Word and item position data
## BEGIN

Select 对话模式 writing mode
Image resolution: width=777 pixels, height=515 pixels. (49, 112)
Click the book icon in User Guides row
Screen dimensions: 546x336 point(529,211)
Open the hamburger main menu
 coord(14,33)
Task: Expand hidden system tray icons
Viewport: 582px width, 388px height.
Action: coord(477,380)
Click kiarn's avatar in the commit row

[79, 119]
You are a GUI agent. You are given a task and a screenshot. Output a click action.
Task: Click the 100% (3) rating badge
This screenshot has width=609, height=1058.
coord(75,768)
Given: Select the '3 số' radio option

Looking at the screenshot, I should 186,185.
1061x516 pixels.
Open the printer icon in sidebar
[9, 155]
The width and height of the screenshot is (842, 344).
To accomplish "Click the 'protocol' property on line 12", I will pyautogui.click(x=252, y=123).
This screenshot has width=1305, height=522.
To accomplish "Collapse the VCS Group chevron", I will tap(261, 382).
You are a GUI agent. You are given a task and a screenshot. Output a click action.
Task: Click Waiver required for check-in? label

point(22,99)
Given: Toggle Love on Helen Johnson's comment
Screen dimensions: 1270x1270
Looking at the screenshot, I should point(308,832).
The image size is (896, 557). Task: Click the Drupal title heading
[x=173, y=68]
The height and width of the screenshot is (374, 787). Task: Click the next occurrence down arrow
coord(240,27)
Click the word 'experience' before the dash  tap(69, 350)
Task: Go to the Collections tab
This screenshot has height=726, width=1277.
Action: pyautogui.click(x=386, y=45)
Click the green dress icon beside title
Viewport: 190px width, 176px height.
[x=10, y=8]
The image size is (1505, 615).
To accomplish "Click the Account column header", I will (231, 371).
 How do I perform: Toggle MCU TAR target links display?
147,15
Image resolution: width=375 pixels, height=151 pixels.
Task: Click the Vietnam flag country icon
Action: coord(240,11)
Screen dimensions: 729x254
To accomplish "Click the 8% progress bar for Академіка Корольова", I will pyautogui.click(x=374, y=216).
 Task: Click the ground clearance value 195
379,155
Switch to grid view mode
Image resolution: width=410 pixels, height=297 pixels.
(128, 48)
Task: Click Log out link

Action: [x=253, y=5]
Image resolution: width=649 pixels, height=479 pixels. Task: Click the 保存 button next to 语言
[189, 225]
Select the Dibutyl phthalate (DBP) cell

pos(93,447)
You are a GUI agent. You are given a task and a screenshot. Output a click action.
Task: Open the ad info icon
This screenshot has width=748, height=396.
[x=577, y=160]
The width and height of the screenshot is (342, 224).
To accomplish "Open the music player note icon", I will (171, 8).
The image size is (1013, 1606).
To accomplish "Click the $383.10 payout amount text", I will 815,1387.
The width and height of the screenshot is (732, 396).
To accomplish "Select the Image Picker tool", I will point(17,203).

## END

Convert every one of the rows above into a Markdown table with the columns "No." and "Line", giving each line its number and omitting blank lines.

| No. | Line |
|---|---|
| 1 | Select 对话模式 writing mode |
| 2 | Image resolution: width=777 pixels, height=515 pixels. (49, 112) |
| 3 | Click the book icon in User Guides row |
| 4 | Screen dimensions: 546x336 point(529,211) |
| 5 | Open the hamburger main menu |
| 6 |  coord(14,33) |
| 7 | Task: Expand hidden system tray icons |
| 8 | Viewport: 582px width, 388px height. |
| 9 | Action: coord(477,380) |
| 10 | Click kiarn's avatar in the commit row |
| 11 | [79, 119] |
| 12 | You are a GUI agent. You are given a task and a screenshot. Output a click action. |
| 13 | Task: Click the 100% (3) rating badge |
| 14 | This screenshot has width=609, height=1058. |
| 15 | coord(75,768) |
| 16 | Given: Select the '3 số' radio option |
| 17 | Looking at the screenshot, I should 186,185. |
| 18 | 1061x516 pixels. |
| 19 | Open the printer icon in sidebar |
| 20 | [9, 155] |
| 21 | The width and height of the screenshot is (842, 344). |
| 22 | To accomplish "Click the 'protocol' property on line 12", I will pyautogui.click(x=252, y=123). |
| 23 | This screenshot has width=1305, height=522. |
| 24 | To accomplish "Collapse the VCS Group chevron", I will tap(261, 382). |
| 25 | You are a GUI agent. You are given a task and a screenshot. Output a click action. |
| 26 | Task: Click Waiver required for check-in? label |
| 27 | point(22,99) |
| 28 | Given: Toggle Love on Helen Johnson's comment |
| 29 | Screen dimensions: 1270x1270 |
| 30 | Looking at the screenshot, I should point(308,832). |
| 31 | The image size is (896, 557). Task: Click the Drupal title heading |
| 32 | [x=173, y=68] |
| 33 | The height and width of the screenshot is (374, 787). Task: Click the next occurrence down arrow |
| 34 | coord(240,27) |
| 35 | Click the word 'experience' before the dash  tap(69, 350) |
| 36 | Task: Go to the Collections tab |
| 37 | This screenshot has height=726, width=1277. |
| 38 | Action: pyautogui.click(x=386, y=45) |
| 39 | Click the green dress icon beside title |
| 40 | Viewport: 190px width, 176px height. |
| 41 | [x=10, y=8] |
| 42 | The image size is (1505, 615). |
| 43 | To accomplish "Click the Account column header", I will (231, 371). |
| 44 |  How do I perform: Toggle MCU TAR target links display? |
| 45 | 147,15 |
| 46 | Image resolution: width=375 pixels, height=151 pixels. |
| 47 | Task: Click the Vietnam flag country icon |
| 48 | Action: coord(240,11) |
| 49 | Screen dimensions: 729x254 |
| 50 | To accomplish "Click the 8% progress bar for Академіка Корольова", I will pyautogui.click(x=374, y=216). |
| 51 |  Task: Click the ground clearance value 195 |
| 52 | 379,155 |
| 53 | Switch to grid view mode |
| 54 | Image resolution: width=410 pixels, height=297 pixels. |
| 55 | (128, 48) |
| 56 | Task: Click Log out link |
| 57 | Action: [x=253, y=5] |
| 58 | Image resolution: width=649 pixels, height=479 pixels. Task: Click the 保存 button next to 语言 |
| 59 | [189, 225] |
| 60 | Select the Dibutyl phthalate (DBP) cell |
| 61 | pos(93,447) |
| 62 | You are a GUI agent. You are given a task and a screenshot. Output a click action. |
| 63 | Task: Open the ad info icon |
| 64 | This screenshot has width=748, height=396. |
| 65 | [x=577, y=160] |
| 66 | The width and height of the screenshot is (342, 224). |
| 67 | To accomplish "Open the music player note icon", I will (171, 8). |
| 68 | The image size is (1013, 1606). |
| 69 | To accomplish "Click the $383.10 payout amount text", I will 815,1387. |
| 70 | The width and height of the screenshot is (732, 396). |
| 71 | To accomplish "Select the Image Picker tool", I will point(17,203). |